The good news is the problems created by this simple business equation have an equally simple solution: independent grocers. They’re nimble, they see opportunity where big chains see risk, and they’re dedicated to helping where help is needed. But more often than not, they need the capital and support of the communities they serve to make it work.
There’s no better example of that solution in action in the U.S. than Atlanta. What’s happening in Atlanta is revolutionary because the city isn’t just talking about food deserts; it’s actually doing something about them. Led by Mayor Andre Dickens, a passionate advocate for food security, the city has deployed countless measures to achieve the Mayor’s goal that every Atlanta resident is within a half mile of fresh, affordable food by 2030.
Whether it’s strengthening existing independent grocers through technical assistance, offering incentives to open new stores, or testing creative ways to get fresh produce onto family tables, Atlanta is proving what’s possible when a city supports small business solutions in neighborhoods the big chains have long written off as ‘not worth the investment.’
For the past two years, the team at IGA has proudly served as a technical assistance provider for the City of Atlanta’s independent grocers. Week after week, we’ve visited our new Atlanta grocers to deliver support they need, from training and store improvements to operational planning, marketing resources, and supply. With the support of IGA, Invest Atlanta connected 20 independently owned food retailers with technical assistance services. Combined, these businesses, and the entrepreneurs running them, serve over 25,000 visitors per week with Azalea Fresh Market reaching over 4,000 people during their first week of operations.
Some of those grocers have beautiful stores in rapidly gentrifying neighborhoods. They may be one of only a handful of food stores in the area, they may be operating on razor thin margins, but they’re making it work. When we visit with them, their key concern is growing their business. Making it bigger and better so they can feed more people.
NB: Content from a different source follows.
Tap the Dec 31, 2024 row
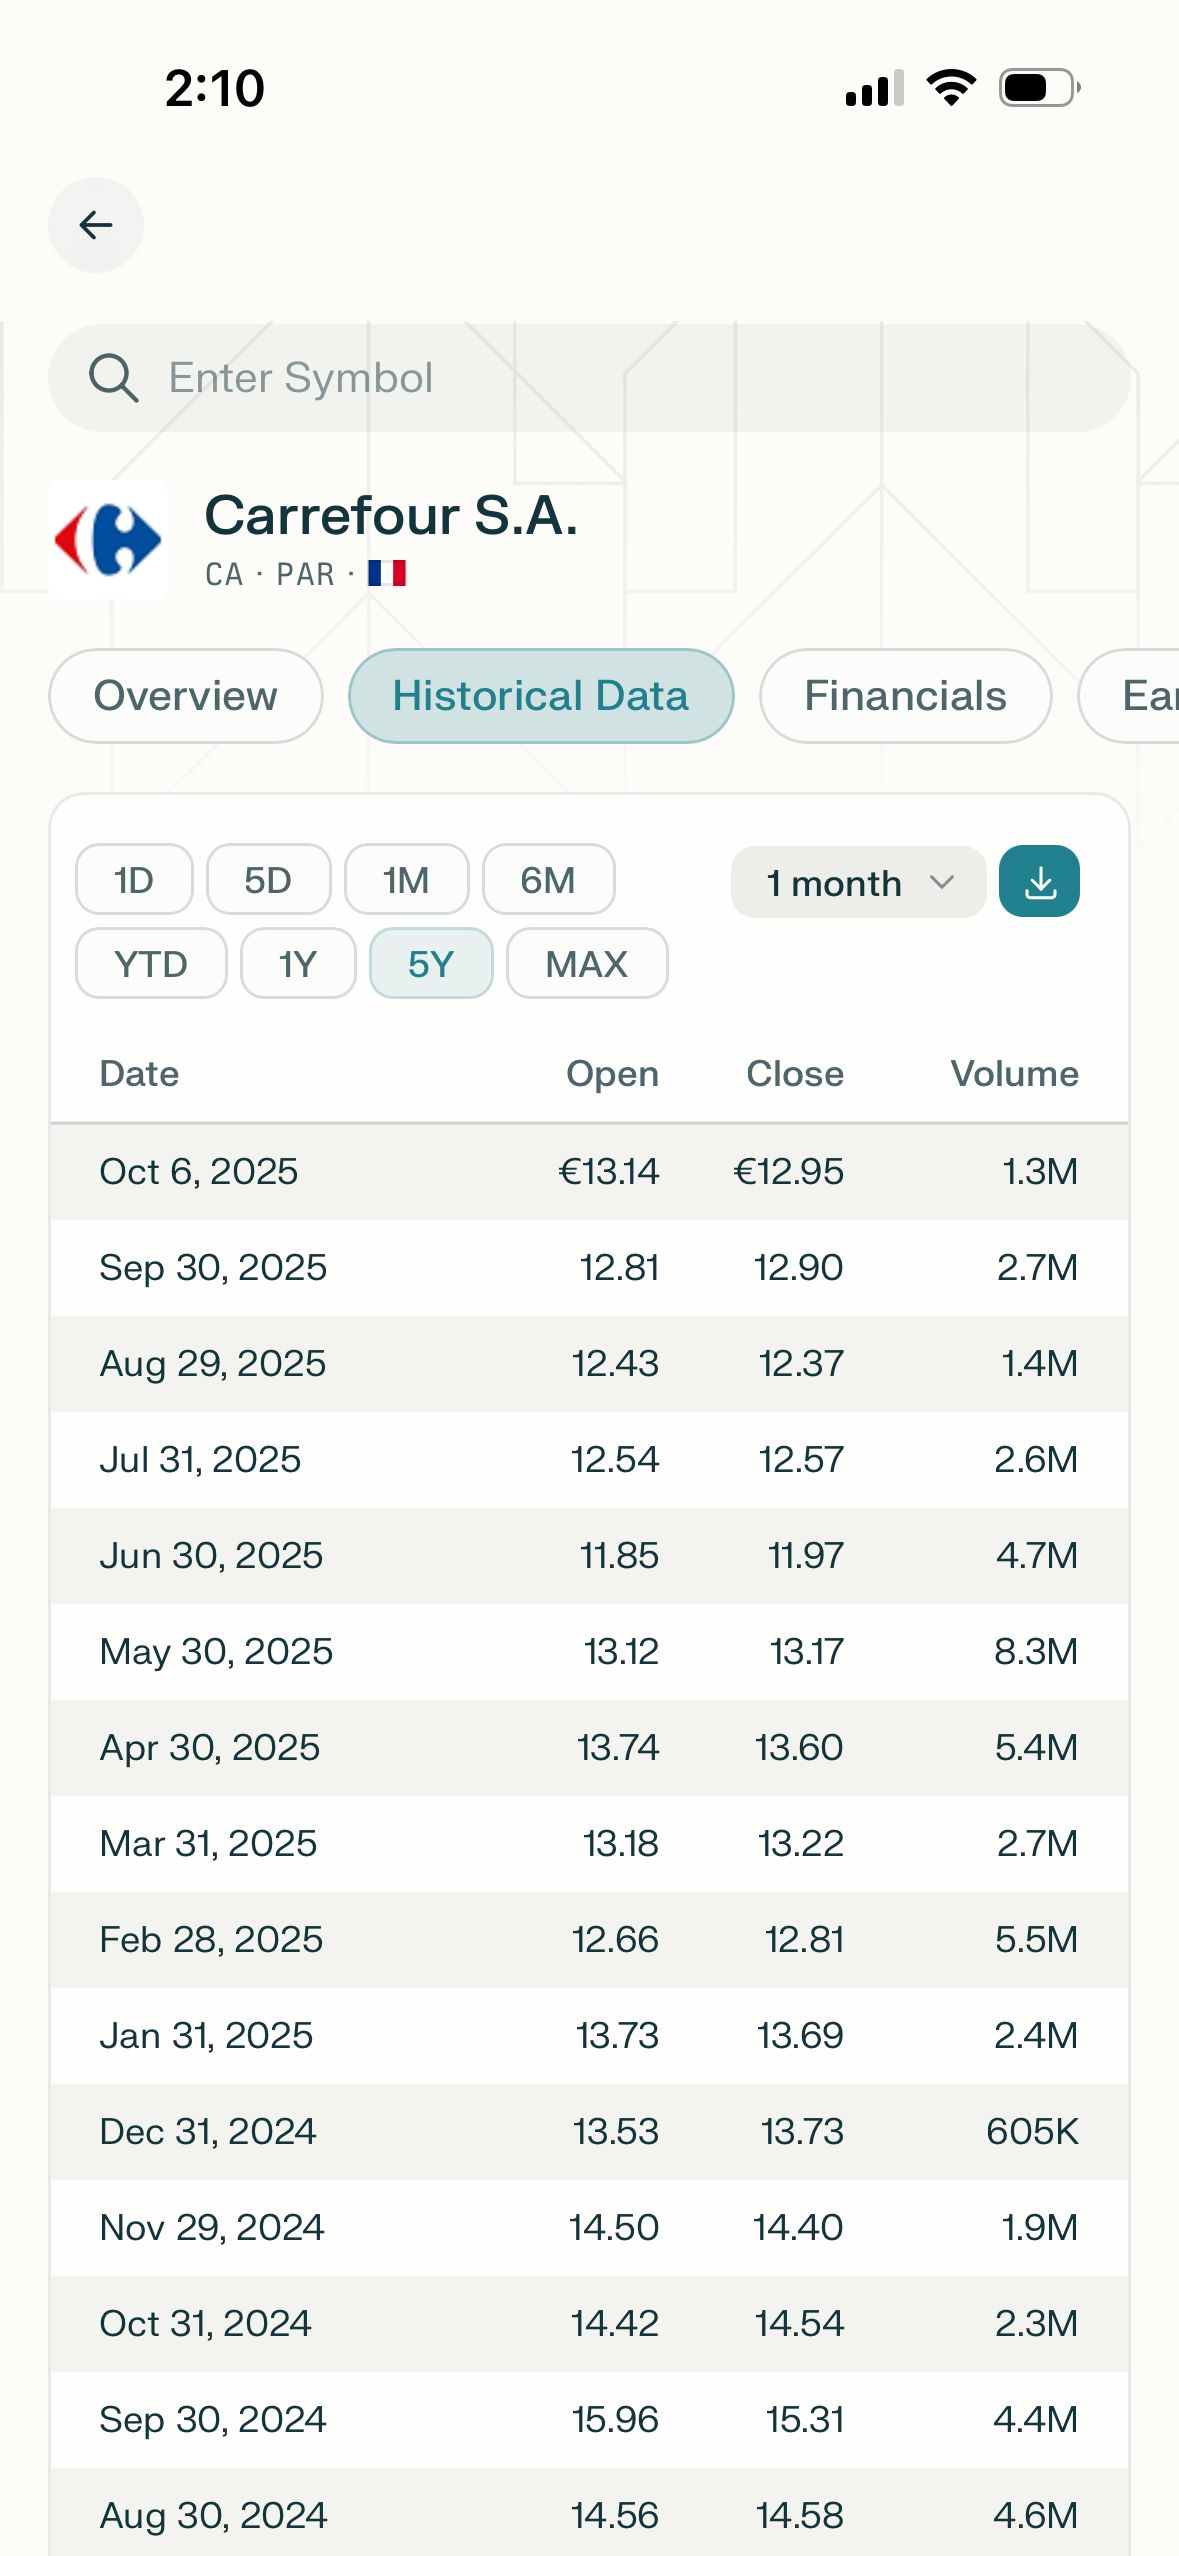 point(589,2132)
Then there are others, in far more economically depressed neighborhoods, who operate the only store for miles. They have been doing their best to feed their neighbors —sometimes for generations — without so much as a distribution partner to stock their shelves. They are in the midst of a daily struggle for survival, and the stakes are incredibly high. Not just for their family business, but also for the people they serve whose only other option is fast food.
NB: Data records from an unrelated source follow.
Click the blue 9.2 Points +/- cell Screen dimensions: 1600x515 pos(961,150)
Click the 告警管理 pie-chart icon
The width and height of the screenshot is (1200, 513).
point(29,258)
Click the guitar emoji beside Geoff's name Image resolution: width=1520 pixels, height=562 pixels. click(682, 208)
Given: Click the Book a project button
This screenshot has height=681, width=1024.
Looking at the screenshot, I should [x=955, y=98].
While working with Atlanta, we’ve had the privilege of watching the city’s independent food retailers hit milestone after milestone, from sprucing up their stores and increasing their fresh food offerings to executing business plans for growth.
On top of that, there are the store openings in food desert areas, including the first food retail store for Goodr; a new Arden’s Garden location serving up fresh prepared fruit and vegetable smoothies, juices, and prepared foods; a new location for the tech-focused grocery Nourish & Bloom; and last week, the opening of Azalea Fresh Market, the city’s first full-service municipal grocery store, owned and operated by a retailer who is a proud member of Independent Grocers Alliance.
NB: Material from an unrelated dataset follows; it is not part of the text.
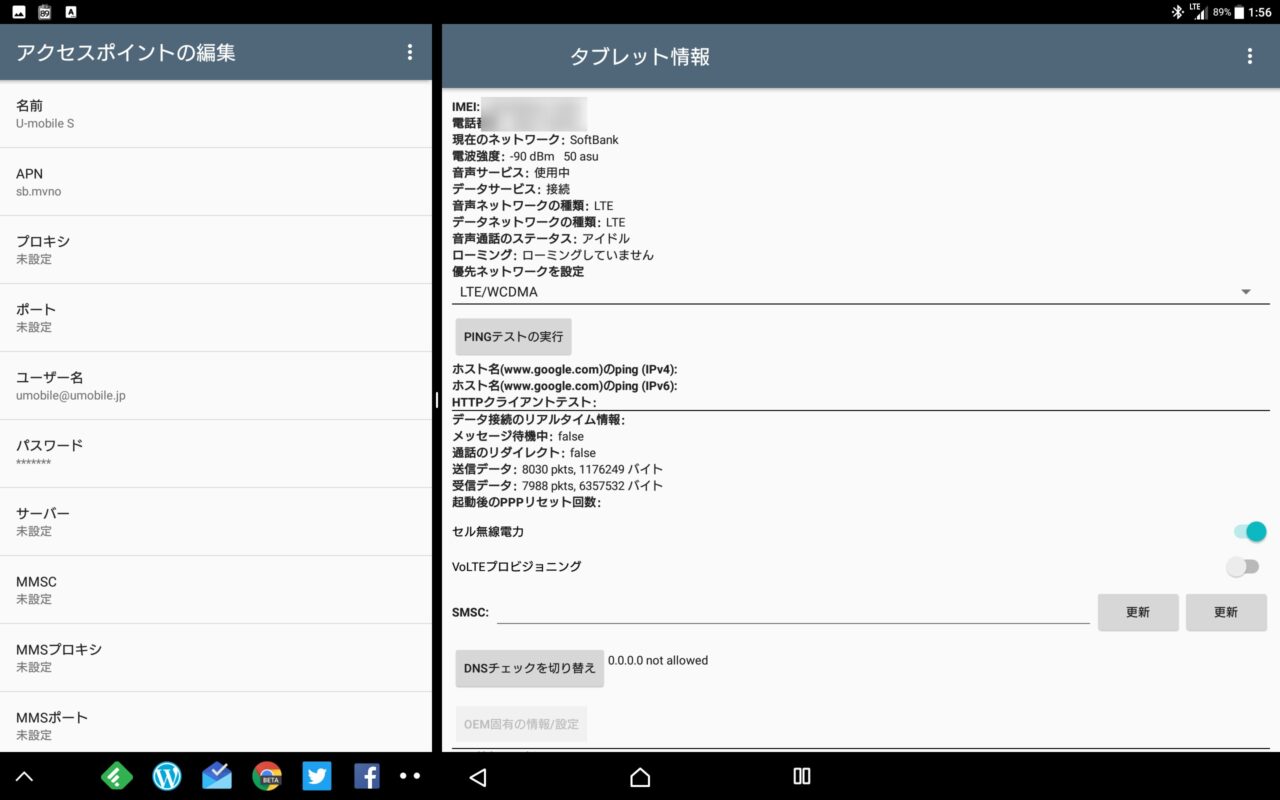Viewport: 1280px width, 800px height.
Task: Enable the VoLTEプロビジョニング switch
Action: [x=1243, y=567]

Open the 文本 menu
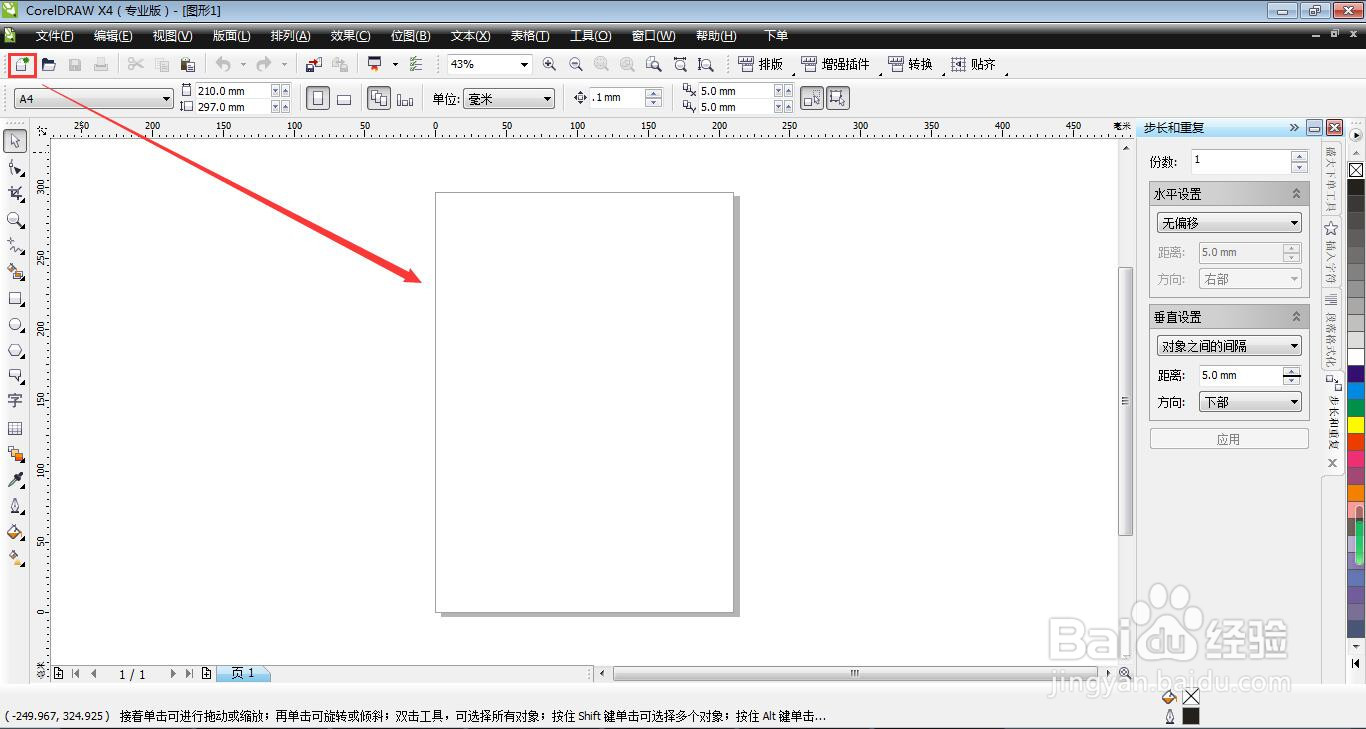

Invest Atlanta has invested over $5 million in projects that that will increase access to healthy food and reduce food Insecurity, including a grocery store serving seniors and a healthy neighborhood market serving low-income resident and other projects.
Atlanta is at the forefront of the fight against food insecurity, proving that when collaboration meets innovation, real and lasting change is possible. The city isn’t just solving challenges for its own neighborhoods — it’s setting the standard for communities nationwide. And IGA is proud to be involved in the progress.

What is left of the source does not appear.